**Assigned task:**
Each line from the start of the entries through the line that contains "The image size is (1072, 638)." should be output exactly, please.

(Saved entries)
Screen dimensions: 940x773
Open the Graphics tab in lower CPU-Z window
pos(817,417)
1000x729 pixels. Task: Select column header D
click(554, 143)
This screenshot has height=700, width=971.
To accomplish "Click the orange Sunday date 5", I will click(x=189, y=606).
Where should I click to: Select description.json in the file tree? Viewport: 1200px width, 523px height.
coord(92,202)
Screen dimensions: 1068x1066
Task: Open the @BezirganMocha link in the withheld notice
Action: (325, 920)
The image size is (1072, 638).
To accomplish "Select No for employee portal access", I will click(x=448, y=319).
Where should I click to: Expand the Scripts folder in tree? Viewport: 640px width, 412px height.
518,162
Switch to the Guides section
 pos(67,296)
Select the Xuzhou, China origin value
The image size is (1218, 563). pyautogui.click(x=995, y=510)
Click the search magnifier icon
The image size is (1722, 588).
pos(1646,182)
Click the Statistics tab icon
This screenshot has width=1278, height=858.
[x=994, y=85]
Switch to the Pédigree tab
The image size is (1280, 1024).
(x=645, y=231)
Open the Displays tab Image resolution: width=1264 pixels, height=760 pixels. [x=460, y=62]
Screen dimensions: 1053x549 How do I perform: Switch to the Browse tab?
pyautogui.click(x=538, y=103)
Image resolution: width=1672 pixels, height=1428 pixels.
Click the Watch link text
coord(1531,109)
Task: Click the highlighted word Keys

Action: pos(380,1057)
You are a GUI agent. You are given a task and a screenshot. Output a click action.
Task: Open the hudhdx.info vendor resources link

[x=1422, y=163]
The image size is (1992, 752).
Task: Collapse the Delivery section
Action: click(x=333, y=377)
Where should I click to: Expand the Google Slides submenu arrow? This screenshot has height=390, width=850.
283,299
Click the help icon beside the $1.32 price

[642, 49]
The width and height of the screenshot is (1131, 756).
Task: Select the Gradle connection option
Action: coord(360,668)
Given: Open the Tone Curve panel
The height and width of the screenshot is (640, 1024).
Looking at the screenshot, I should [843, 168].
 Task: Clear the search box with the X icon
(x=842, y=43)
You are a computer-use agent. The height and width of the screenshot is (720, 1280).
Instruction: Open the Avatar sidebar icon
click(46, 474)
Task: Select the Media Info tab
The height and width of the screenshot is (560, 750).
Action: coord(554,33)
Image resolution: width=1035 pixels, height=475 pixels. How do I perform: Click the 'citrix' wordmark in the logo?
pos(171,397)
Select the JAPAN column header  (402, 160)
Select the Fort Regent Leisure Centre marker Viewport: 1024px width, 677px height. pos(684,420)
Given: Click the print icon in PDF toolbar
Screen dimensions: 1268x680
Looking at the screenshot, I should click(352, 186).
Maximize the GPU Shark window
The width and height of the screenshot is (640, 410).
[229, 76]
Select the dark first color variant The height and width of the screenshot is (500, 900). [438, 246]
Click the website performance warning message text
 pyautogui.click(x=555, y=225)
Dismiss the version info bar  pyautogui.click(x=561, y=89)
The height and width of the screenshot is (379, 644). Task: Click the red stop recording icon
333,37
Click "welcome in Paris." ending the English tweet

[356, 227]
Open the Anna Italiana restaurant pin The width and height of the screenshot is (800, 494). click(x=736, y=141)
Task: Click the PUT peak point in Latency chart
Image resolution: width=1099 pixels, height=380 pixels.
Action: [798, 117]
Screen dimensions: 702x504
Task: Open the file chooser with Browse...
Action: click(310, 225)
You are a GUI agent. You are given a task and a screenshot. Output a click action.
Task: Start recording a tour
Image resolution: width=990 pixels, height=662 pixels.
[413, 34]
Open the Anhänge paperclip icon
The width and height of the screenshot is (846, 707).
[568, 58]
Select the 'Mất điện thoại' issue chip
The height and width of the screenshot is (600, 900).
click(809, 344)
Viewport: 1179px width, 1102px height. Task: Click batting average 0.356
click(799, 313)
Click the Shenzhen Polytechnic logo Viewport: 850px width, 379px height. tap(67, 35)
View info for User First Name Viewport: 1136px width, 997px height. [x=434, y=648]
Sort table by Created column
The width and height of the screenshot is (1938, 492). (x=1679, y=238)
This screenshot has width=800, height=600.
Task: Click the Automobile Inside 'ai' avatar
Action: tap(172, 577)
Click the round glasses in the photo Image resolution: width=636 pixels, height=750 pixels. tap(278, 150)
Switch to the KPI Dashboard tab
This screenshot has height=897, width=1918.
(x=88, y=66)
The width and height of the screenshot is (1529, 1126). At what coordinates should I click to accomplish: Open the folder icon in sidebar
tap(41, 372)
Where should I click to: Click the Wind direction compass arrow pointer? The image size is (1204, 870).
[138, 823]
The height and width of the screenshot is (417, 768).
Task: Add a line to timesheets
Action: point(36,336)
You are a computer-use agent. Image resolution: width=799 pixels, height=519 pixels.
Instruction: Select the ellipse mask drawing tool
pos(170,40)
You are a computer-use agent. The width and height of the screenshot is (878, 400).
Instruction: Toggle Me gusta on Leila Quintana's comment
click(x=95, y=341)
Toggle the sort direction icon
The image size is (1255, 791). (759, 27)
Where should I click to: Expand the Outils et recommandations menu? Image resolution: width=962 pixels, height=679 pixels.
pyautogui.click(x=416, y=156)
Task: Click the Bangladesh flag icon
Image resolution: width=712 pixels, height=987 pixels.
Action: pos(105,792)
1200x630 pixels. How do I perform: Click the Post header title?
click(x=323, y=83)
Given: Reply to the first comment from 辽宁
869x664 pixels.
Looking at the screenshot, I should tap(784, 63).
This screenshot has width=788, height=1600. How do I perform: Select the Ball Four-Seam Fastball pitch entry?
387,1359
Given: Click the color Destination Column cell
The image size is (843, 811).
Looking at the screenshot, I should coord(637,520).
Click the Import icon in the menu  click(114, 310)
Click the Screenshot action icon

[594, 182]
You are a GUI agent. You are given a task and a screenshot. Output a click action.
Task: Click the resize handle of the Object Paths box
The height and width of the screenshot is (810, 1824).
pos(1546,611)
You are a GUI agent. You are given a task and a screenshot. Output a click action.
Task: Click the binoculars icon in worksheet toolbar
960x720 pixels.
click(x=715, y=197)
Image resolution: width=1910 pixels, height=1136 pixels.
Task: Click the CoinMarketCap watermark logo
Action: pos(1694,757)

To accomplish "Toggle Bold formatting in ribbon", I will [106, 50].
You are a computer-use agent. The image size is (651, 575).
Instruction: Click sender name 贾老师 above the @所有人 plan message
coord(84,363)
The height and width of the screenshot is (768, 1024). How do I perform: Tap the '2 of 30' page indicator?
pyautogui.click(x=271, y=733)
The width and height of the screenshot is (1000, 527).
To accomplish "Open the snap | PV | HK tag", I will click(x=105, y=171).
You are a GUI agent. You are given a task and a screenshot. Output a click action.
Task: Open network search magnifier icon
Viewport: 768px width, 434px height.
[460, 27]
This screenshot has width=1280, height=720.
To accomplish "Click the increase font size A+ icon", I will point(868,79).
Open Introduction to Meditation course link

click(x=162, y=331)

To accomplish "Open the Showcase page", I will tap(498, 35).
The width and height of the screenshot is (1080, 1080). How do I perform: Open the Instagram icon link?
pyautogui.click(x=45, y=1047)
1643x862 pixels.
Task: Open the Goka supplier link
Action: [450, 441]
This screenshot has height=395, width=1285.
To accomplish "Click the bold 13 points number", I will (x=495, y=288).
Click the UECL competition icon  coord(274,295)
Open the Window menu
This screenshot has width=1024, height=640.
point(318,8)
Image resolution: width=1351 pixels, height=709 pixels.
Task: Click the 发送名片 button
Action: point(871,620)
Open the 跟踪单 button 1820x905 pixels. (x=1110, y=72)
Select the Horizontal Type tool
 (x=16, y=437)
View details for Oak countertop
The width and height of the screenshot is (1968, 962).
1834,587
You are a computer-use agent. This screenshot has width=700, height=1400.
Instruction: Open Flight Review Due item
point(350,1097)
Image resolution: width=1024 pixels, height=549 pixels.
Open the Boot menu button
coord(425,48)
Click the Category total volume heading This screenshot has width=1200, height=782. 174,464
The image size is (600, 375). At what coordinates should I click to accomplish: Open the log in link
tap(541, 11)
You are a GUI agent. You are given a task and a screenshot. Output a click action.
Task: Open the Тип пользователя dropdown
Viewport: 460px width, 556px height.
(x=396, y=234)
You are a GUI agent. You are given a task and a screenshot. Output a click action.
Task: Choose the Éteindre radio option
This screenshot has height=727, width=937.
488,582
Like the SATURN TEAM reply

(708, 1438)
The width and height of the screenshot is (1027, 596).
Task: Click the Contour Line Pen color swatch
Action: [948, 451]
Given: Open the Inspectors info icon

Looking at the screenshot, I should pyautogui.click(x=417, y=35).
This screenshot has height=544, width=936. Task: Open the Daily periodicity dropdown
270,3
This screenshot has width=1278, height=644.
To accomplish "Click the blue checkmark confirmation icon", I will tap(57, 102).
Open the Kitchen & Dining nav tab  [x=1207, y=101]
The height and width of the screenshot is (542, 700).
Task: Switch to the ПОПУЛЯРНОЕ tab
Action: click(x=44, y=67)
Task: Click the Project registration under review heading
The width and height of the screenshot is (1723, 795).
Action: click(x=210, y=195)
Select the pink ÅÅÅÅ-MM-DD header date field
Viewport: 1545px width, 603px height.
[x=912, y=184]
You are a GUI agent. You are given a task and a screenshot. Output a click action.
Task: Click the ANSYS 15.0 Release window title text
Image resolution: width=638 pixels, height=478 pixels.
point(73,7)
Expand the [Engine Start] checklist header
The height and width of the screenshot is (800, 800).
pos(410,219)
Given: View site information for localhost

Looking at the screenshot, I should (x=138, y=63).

**Exercise result:**
Screen dimensions: 940x773
Open the Graphics tab in lower CPU-Z window
pos(817,417)
1000x729 pixels. Task: Select column header D
click(554, 143)
This screenshot has height=700, width=971.
To accomplish "Click the orange Sunday date 5", I will click(x=189, y=606).
Where should I click to: Select description.json in the file tree? Viewport: 1200px width, 523px height.
coord(92,202)
Screen dimensions: 1068x1066
Task: Open the @BezirganMocha link in the withheld notice
Action: (325, 920)
The image size is (1072, 638).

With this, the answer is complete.